The country's top environmental watchdog has issued a warning of the danger of science denial in New Zealand.
The Environmental Protection Authority in its 2016/17 annual report said scepticism about experts and opposition to bureaucracy are key pressures faced by environmental regulators.
"New Zealand has its share of science deniers whose opinions are reinforced and nurtured in the unmoderated milieu of the internet," the report says.

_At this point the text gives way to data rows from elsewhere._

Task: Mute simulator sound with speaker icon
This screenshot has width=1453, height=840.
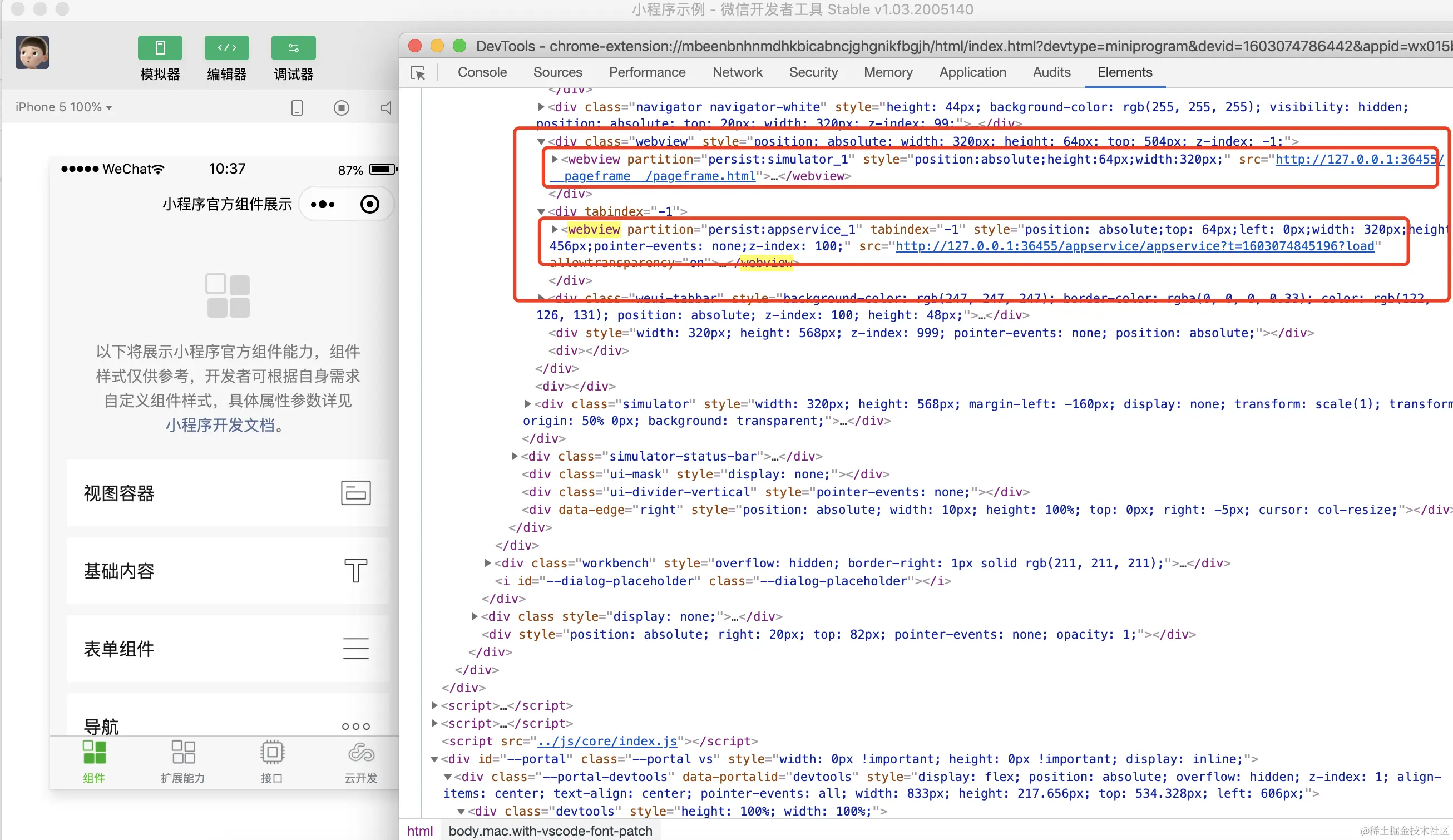Action: tap(386, 108)
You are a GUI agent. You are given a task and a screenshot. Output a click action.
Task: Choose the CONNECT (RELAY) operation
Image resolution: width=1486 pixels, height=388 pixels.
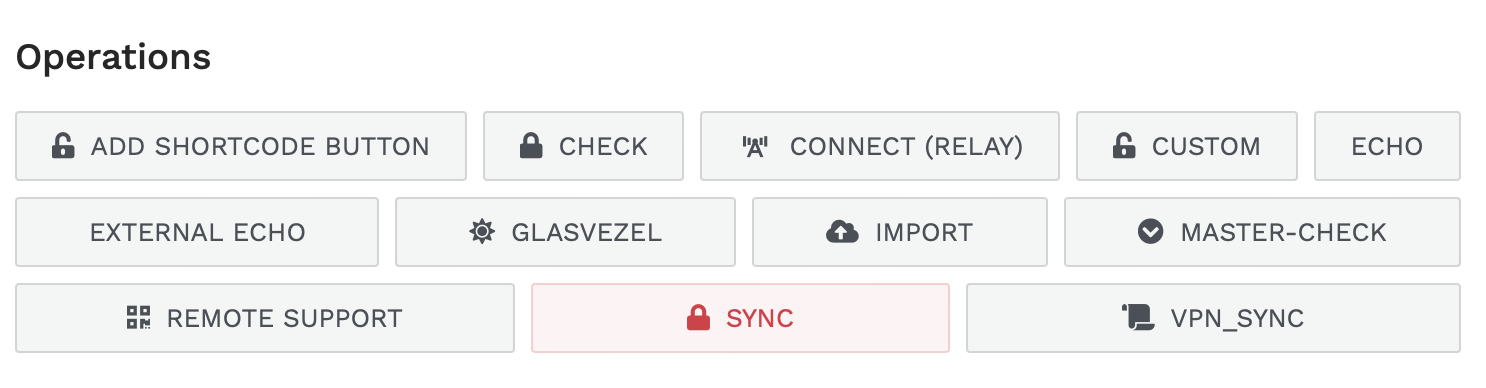[x=880, y=146]
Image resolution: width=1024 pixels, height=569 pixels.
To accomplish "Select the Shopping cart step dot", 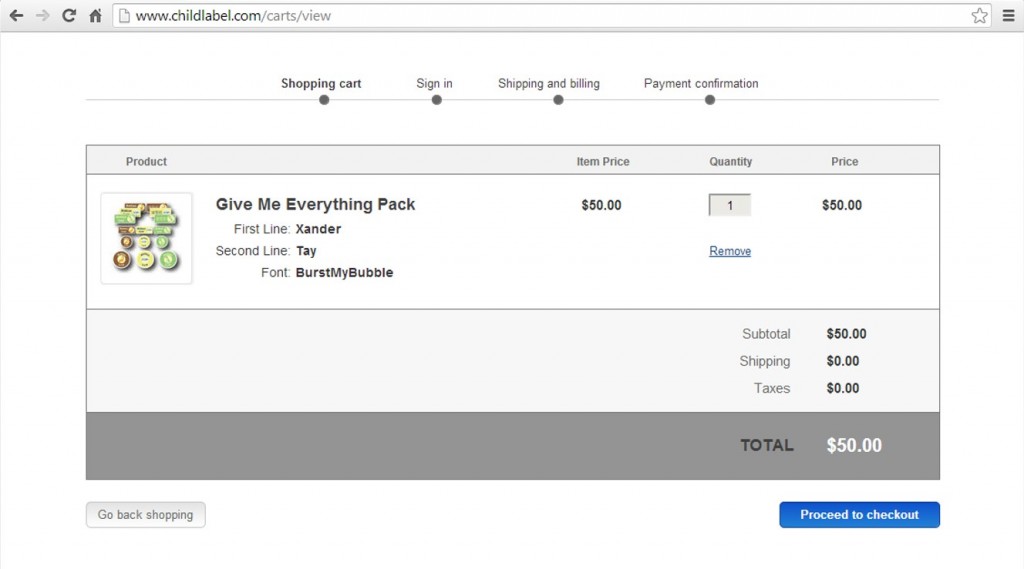I will [x=324, y=100].
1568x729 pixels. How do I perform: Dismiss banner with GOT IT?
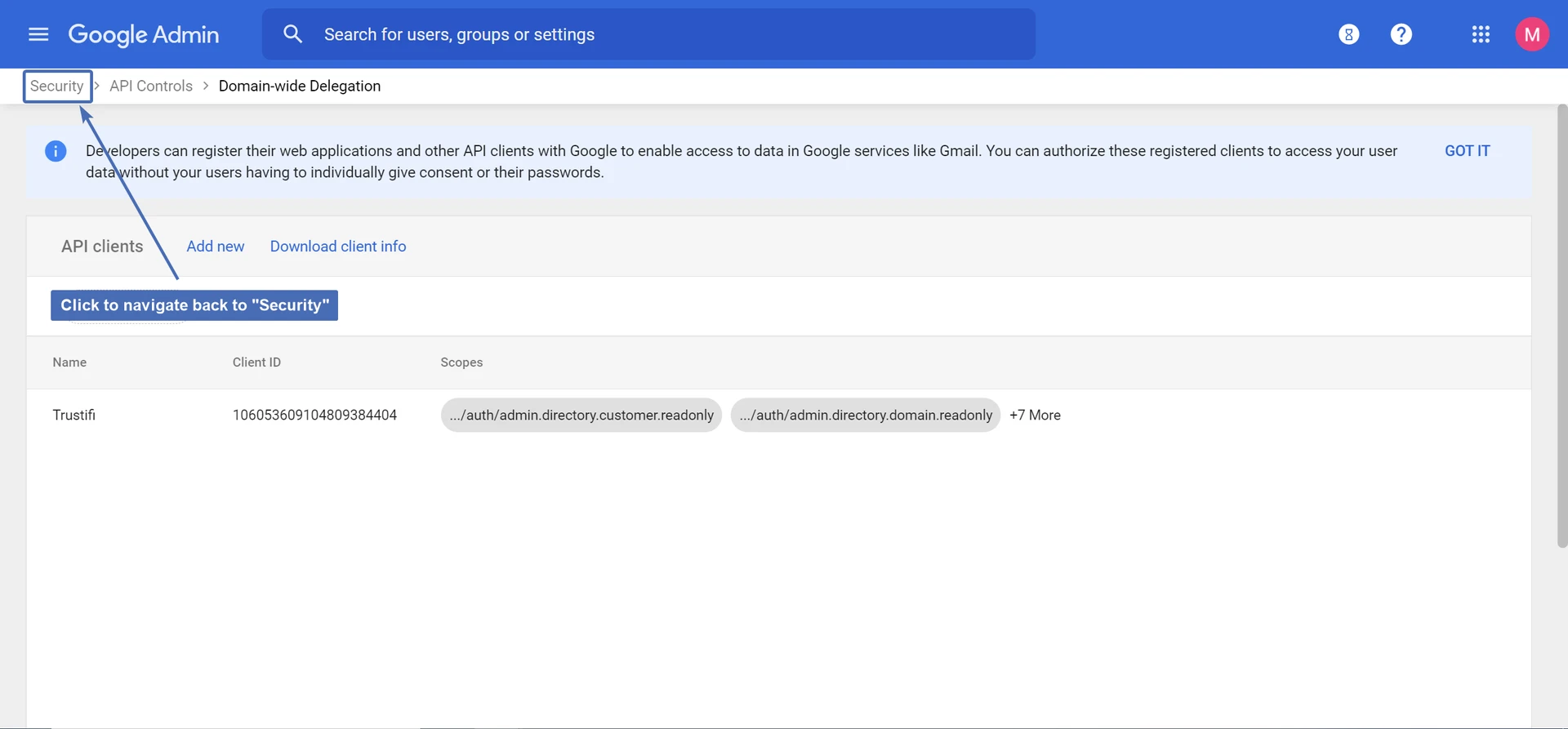(1467, 151)
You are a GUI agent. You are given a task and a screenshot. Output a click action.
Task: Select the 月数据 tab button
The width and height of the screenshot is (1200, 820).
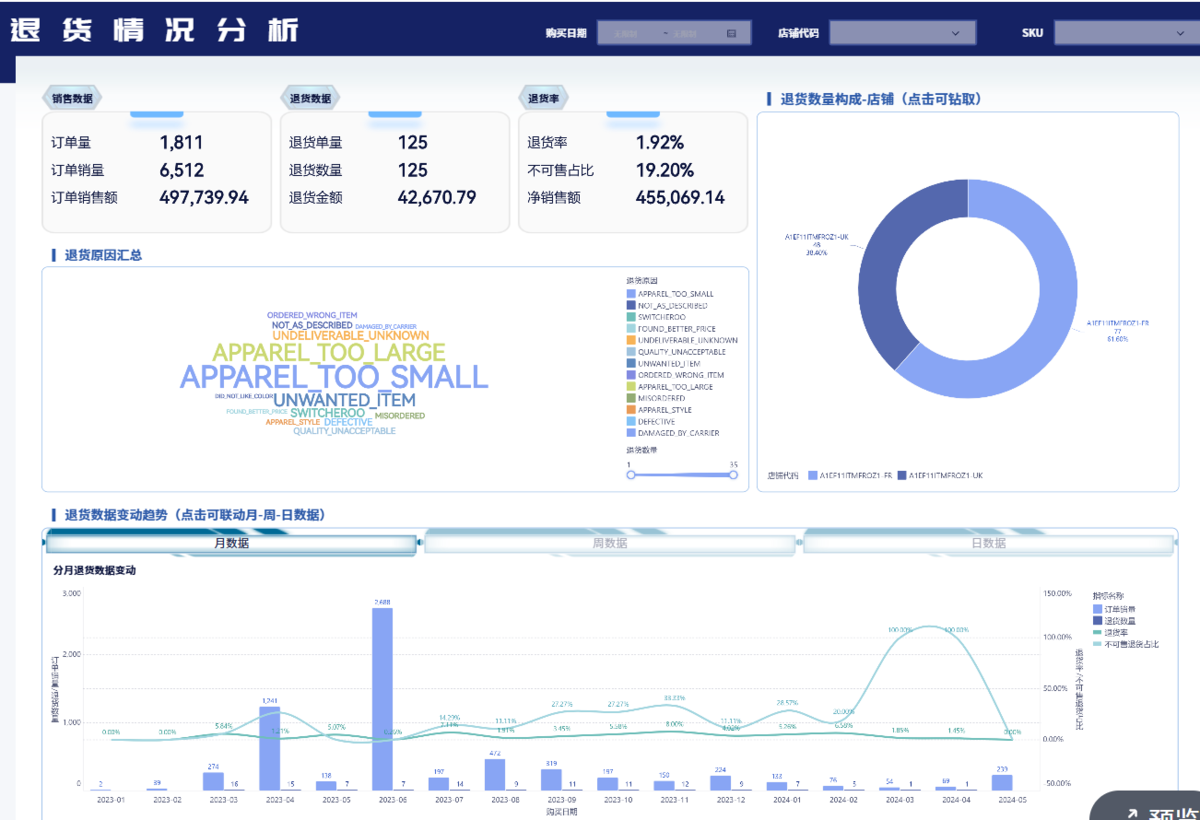pos(231,543)
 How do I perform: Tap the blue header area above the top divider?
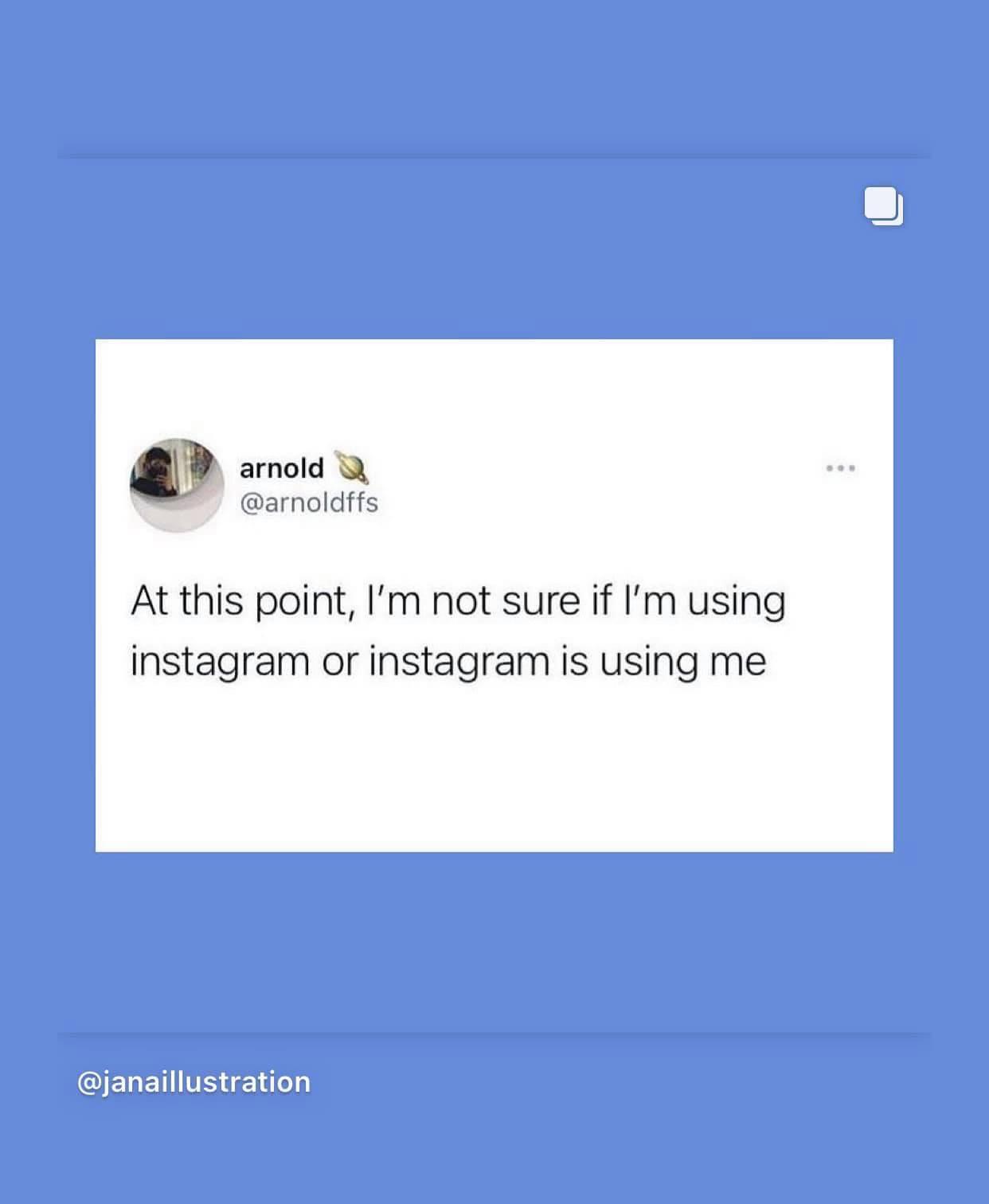click(494, 76)
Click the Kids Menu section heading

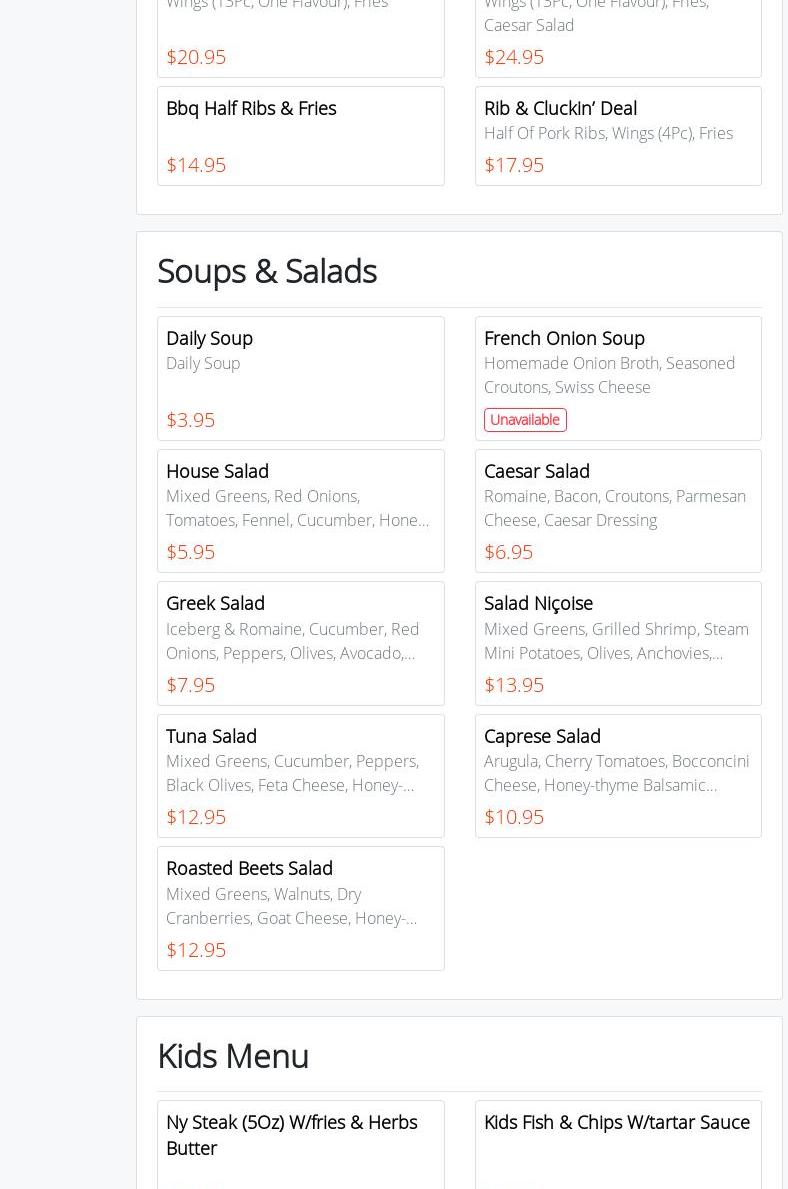(x=233, y=1056)
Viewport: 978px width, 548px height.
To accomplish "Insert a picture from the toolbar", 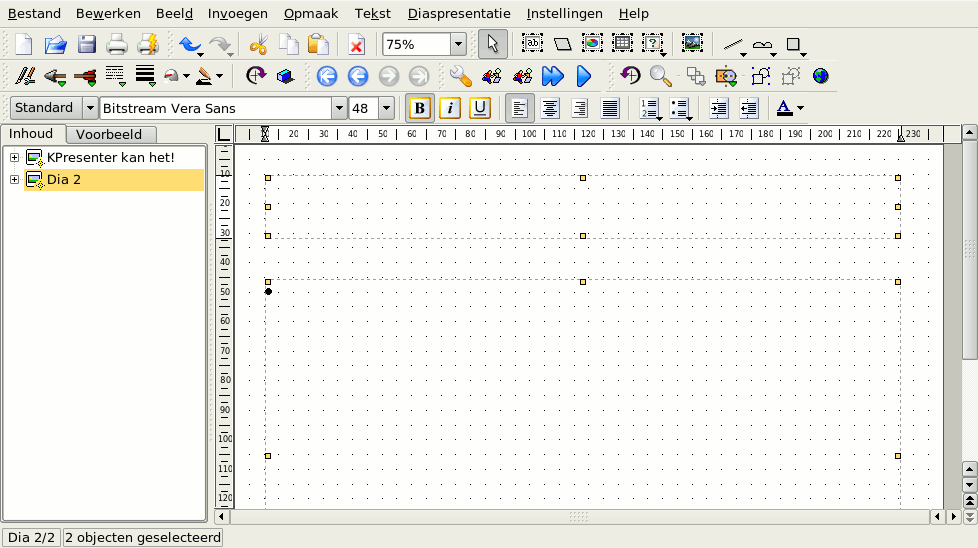I will point(692,44).
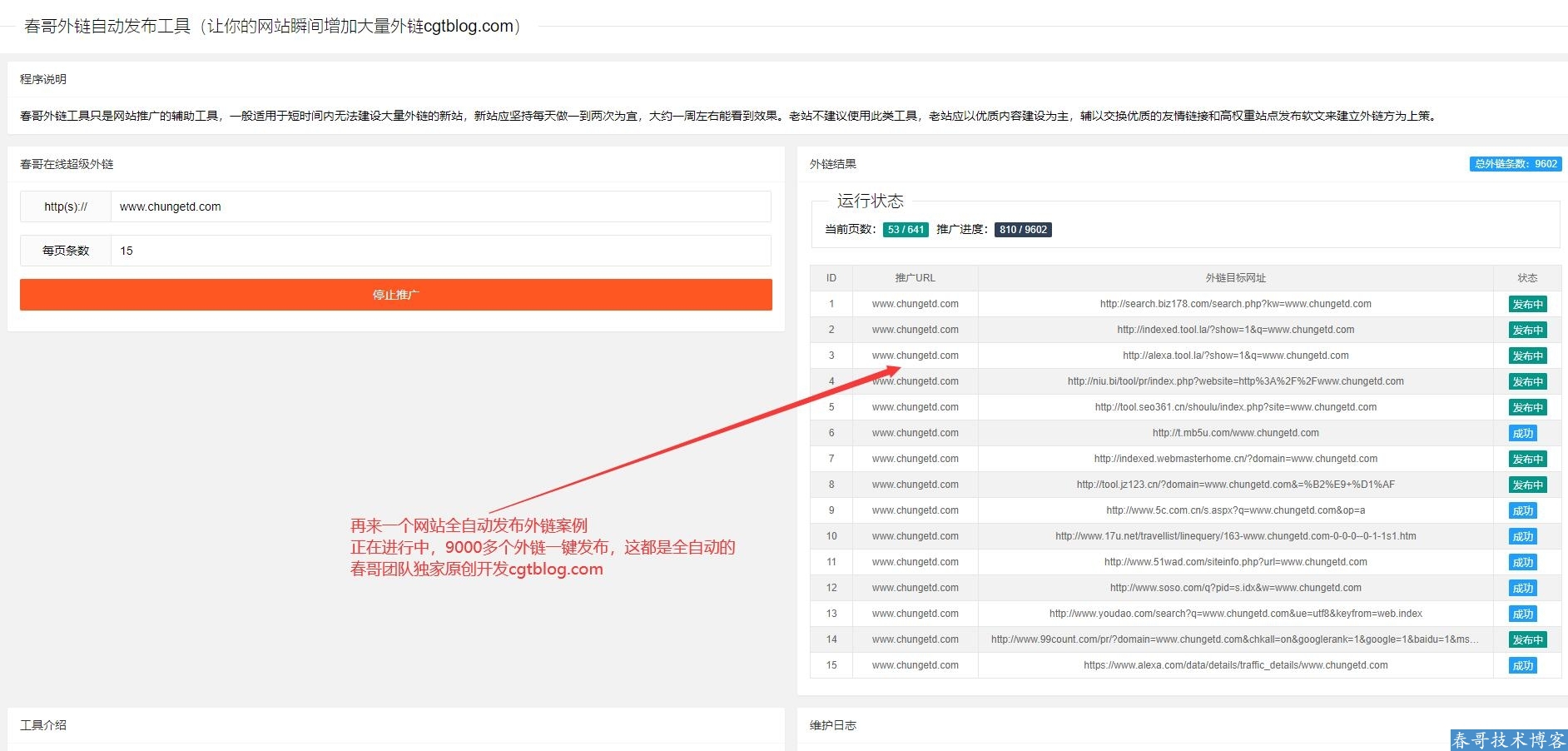Click the 发布中 status badge on row 1
This screenshot has width=1568, height=751.
[1527, 304]
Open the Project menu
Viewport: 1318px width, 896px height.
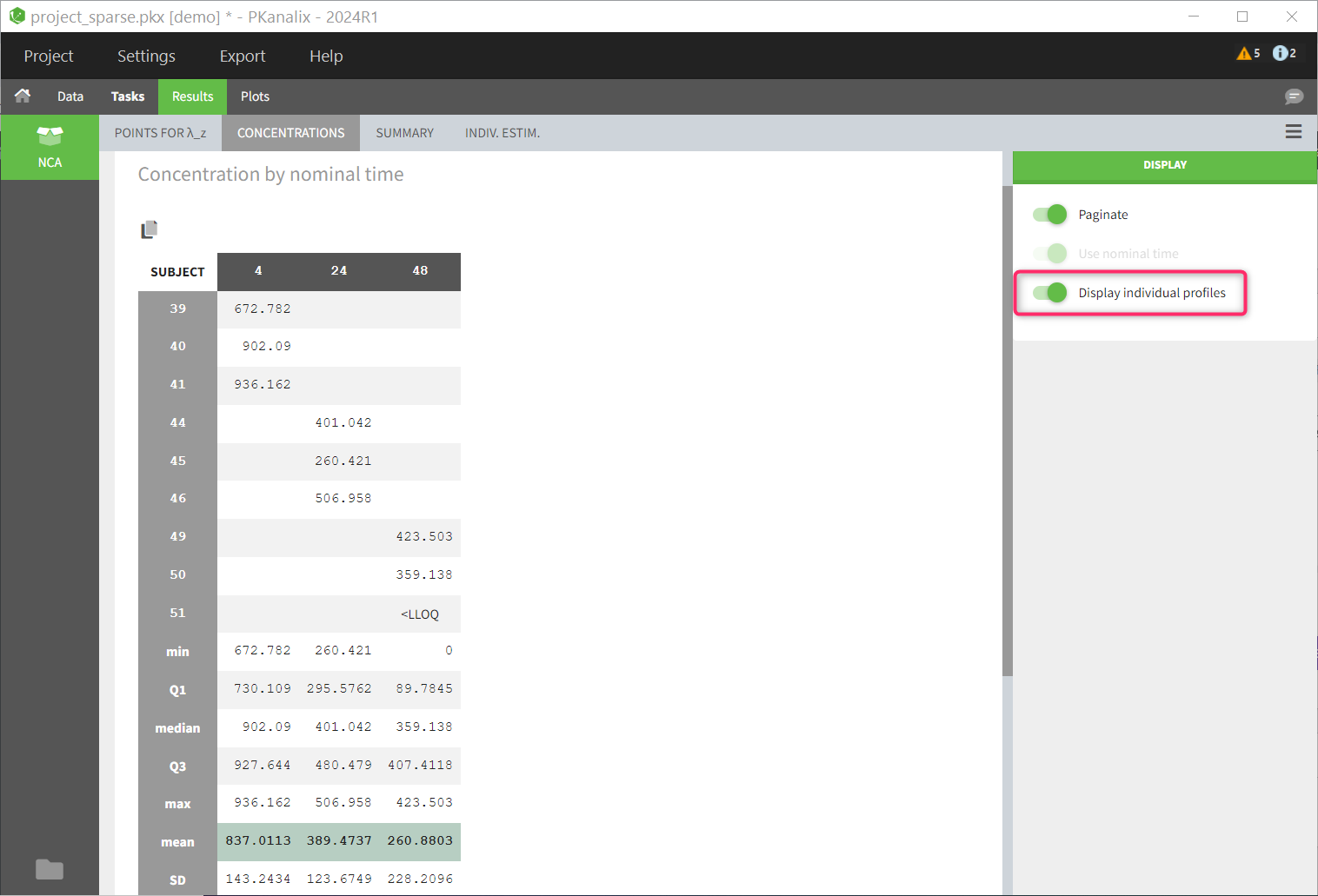pyautogui.click(x=49, y=56)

The report references the Trump administration. The US president is a climate change sceptic, and while he has not followed through with his campaign pledge to dismantle the Environmental Protection Authority, he has issued executive orders that limit its functions.
The report says New Zealand is not immune to the global phenomenon of scepticism of science and the role of experts.
"We have our share of science deniers, who oppose fluoride, 1080, vaccinations, glyphosate, genetic modification and much more," the report notes.
Former Environment Minister Dr Nick Smith says the EPA's concern is a valid one.
"There's an undercurrent in New Zealand when it comes to issues of 1080, genetic modification and, on the opposite environmental end around climate change, of wanting to rubbish the mainstream science," Dr Smith says.
"I think it's just so crucial for New Zealand that prides itself on its clean, green brand that we make those decisions off the basis of the very best science."
Environment Minister David Parker says science is too easily derided by "people who present crank views".
One factor that contributes to the spread of science denial is Google and Facebook taking traditional media outlets' advertising revenue, he says.
"The money for journalism is not as deep as it was. That's one issue," he says.